Wir werden eines Besseren belehrt: Sony bringt das Gerät tatsächlich diesen Herbst in Japan auf den Markt. Es hat den handlichen Namen Head Mounted Display Personal 3D Viewer HMZ-T1 und kann mit zwei 720p OLED-Bildschirmen aufwarten, die versprechen den Träger tief in optische und akustische 3D-Welten zu tauchen. Auf der CES musste Sony noch den Kopf des Trägers ausmessen, damit der Helm richtig ausgerichtet wird. Man hat auch Klagen darüber gehört, dass man das Display mit den Händen halten müsse, damit es nicht herunterfällt.
Es wirkt also alles etwas komisch und erinnert auch an antiquierte Science-Fiction-Filme. Aber das gehört wahrscheinlich einfach so bei Head-Mounted-Displays.

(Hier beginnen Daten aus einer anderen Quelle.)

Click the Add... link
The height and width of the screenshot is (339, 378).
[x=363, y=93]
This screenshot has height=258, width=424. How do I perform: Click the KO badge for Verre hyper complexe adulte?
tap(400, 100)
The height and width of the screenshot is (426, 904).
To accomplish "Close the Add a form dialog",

Man darf Sony auf jeden Fall für den Mut gratulieren etwas, das so nach Prototyp aussieht, in die Läden zu bringen. Das erinnert an frühere Zeiten, als Sony nerdige und doch auch eindrucksvolle Hardware entwickelte, die als Massenware nicht immer sinnvoll waren und sich auch nicht unbedingt gut verkauften, aber man trotzdem froh war, dass Sony es produziert hat. Schließlich geht es hier um das Unternehmen, das Roboter-Hunde hergestellt und verkauft hat.

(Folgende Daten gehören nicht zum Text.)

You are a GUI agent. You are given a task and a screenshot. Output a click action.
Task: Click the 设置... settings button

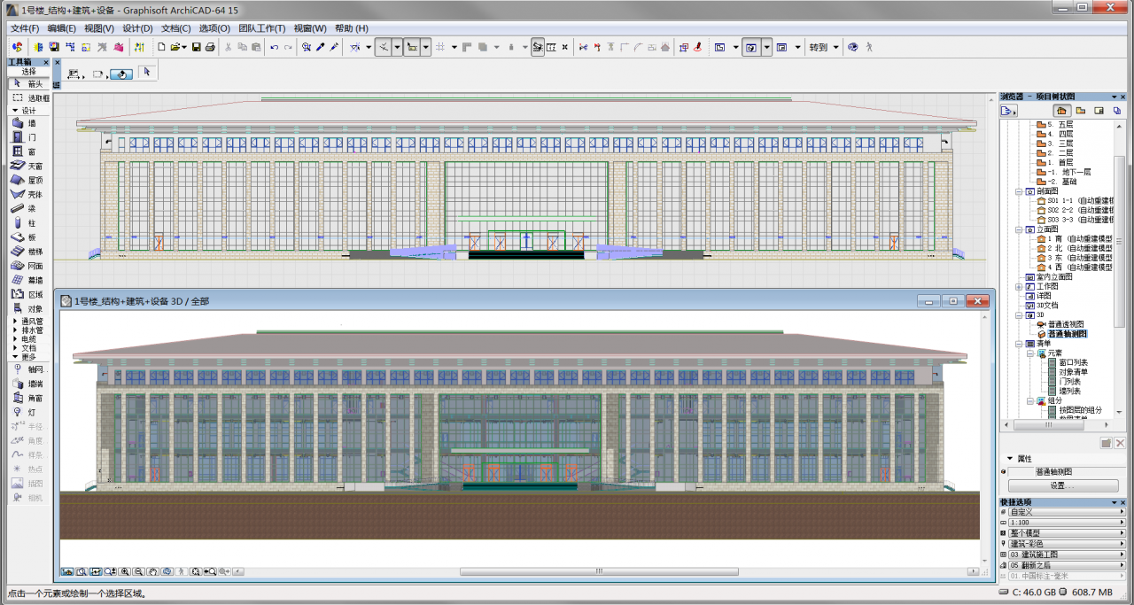1060,485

Eine offizielle Pressemitteilung sagt, dass das Head Mounted Display Person 3D Viewer HMZ-T1 am 11. November in den Verkauf gehen wird. Der Preis wird noch als “open” geführt, aber Experten glauben, dass es wohl für 800 US-Dollar zu haben sein wird. Es wird wohl ein ordentlicher Ladenhüter werden, aber einer, der aufzeigt, dass Sony noch Nerd-Potential hat.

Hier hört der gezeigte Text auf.